9 avril 2020

Twitch : Un business lucratif pour les streamers

par Bolat Kutlu

Racheté par le géant du commerce en ligne Amazon en 2014, Twitch connaît un succès croissant depuis sa création en 2011. C’est aujourd’hui la principale plateforme mondiale de diffusion streaming, avec plus de 100 millions de visiteurs uniques par mois. Découverte des coulisses d’une plateforme qui connaît une économie florissante pour les producteurs de contenu.

 

Yomax, streamer sur Twitch. Capture d'écran Twitch
Yomax, streamer sur Twitch. Capture d’écran Twitch

 

De FIFA à Fortnite ou encore League of Legends, la consommation des jeux vidéo est en plein boom aujourd’hui. Certaines plateformes comme Twitch ont permis à des joueurs de gagner en visibilité en streamant leurs parties. L’an dernier, près de 10 milliards d’heures de vidéos y ont été visionnées. Sur Twitch, une référence en termes de diffusion streaming, les streamers peuvent se filmer en train de jouer aux jeux vidéo tout en échangeant avec leur communauté, faire des vlogs, ou même soutenir la grève sociale, comme l’ont fait le collectif de streamers “Le Stream Reconductible” le 5 décembre 2019. Ces producteurs de contenus passent plusieurs heures par jour devant leurs écrans.

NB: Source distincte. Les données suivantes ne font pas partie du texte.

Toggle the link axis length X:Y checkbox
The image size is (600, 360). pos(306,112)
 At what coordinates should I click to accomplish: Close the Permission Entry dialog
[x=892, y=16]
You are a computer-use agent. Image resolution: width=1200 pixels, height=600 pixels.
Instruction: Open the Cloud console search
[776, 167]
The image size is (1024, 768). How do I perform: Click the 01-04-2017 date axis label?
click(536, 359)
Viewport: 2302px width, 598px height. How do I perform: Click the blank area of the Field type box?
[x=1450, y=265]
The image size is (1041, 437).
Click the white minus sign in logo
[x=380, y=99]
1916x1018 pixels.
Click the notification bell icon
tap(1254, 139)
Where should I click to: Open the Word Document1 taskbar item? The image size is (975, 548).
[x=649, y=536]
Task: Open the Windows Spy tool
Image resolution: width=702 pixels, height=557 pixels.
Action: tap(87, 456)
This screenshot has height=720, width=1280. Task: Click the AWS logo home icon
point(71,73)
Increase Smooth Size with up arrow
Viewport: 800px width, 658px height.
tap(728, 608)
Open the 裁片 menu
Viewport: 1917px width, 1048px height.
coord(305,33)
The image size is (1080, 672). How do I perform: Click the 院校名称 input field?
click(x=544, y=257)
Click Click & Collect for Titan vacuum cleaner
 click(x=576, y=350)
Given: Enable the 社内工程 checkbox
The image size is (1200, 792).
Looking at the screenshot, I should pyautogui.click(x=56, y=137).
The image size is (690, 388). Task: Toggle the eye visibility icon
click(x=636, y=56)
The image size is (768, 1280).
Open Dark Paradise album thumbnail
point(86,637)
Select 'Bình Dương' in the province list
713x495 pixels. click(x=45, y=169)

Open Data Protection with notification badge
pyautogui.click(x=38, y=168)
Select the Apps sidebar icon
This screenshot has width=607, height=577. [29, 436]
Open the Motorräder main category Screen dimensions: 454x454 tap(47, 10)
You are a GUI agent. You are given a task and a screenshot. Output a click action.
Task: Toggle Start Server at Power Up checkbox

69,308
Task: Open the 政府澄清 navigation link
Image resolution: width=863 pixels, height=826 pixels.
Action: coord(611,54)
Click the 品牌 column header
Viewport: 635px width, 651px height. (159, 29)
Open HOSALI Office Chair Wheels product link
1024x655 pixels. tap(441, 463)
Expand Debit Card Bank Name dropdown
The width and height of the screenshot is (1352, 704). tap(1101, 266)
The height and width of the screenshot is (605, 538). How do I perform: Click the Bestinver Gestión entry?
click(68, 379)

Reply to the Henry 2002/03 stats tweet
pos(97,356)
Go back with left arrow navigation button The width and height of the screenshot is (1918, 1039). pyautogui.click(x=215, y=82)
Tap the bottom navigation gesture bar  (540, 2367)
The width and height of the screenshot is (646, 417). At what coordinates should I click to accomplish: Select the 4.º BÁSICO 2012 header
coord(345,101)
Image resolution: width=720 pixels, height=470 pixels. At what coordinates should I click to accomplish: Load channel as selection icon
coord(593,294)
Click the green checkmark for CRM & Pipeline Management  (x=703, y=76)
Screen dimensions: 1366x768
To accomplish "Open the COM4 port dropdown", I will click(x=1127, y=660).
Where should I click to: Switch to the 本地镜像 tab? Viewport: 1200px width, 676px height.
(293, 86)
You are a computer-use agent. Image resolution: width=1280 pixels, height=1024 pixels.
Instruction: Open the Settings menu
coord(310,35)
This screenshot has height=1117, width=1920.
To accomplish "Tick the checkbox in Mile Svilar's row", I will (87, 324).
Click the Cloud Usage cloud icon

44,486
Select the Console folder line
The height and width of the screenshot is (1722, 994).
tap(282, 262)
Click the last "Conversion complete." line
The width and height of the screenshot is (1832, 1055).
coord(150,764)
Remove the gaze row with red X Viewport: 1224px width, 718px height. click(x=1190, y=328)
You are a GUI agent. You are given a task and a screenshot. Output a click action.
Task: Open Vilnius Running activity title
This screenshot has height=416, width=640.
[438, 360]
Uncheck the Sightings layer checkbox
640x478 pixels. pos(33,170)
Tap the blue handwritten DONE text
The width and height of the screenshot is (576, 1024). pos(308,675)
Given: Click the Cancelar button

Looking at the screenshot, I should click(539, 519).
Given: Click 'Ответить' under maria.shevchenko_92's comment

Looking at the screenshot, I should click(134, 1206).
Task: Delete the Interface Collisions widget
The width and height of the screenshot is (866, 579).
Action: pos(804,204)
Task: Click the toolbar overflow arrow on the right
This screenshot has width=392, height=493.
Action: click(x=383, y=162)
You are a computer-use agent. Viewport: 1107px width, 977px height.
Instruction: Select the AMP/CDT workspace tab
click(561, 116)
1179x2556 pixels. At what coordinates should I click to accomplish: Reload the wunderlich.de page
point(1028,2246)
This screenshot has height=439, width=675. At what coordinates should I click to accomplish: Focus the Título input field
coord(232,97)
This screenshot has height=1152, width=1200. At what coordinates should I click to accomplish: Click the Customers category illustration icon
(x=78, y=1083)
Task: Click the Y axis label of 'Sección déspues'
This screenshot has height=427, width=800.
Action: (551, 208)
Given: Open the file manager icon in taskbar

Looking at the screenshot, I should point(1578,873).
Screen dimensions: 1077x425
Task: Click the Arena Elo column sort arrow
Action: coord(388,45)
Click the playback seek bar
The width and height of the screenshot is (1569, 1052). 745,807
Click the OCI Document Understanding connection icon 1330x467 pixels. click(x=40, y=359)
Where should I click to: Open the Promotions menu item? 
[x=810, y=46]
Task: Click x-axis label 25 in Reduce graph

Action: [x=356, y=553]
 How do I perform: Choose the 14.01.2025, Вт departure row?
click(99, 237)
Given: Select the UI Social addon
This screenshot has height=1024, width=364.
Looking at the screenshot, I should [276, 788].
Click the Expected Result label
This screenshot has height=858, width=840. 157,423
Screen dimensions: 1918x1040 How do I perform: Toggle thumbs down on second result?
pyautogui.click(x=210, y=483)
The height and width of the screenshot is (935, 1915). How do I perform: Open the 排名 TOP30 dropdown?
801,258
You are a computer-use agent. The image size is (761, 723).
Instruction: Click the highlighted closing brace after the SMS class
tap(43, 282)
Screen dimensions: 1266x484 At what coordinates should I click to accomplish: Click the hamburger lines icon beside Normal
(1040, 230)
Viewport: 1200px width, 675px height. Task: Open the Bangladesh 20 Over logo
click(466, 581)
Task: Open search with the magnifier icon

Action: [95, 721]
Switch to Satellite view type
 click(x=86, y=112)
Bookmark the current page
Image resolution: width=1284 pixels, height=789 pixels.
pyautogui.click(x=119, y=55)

C’est le cas de Yomax, un adepte de Twitch, qui joue principalement à FIFA.  Avec plus d’un million d’abonnés sur YouTube, 200 000 followers et 820 « subs » ( abonnés NDLR) sur Twitch, le grenoblois âgé de 24 ans est le streamer français le plus influent de la communauté FIFA. Ayant débuté en 2014 sur la plateforme, il s’y consacre plus particulièrement depuis 8 mois.

« La facilité à faire des streams où on a juste besoin de filmer est l’un des avantages de Twitch  », Yomax

Avec ses 820 subs, qui cotisent minimum 5$ par mois, il s’assure à minima 2050 dollars (1837 euros) seulement avec les abonnements, Twitch récupère 50% des 5 dollars sur ceux-ci.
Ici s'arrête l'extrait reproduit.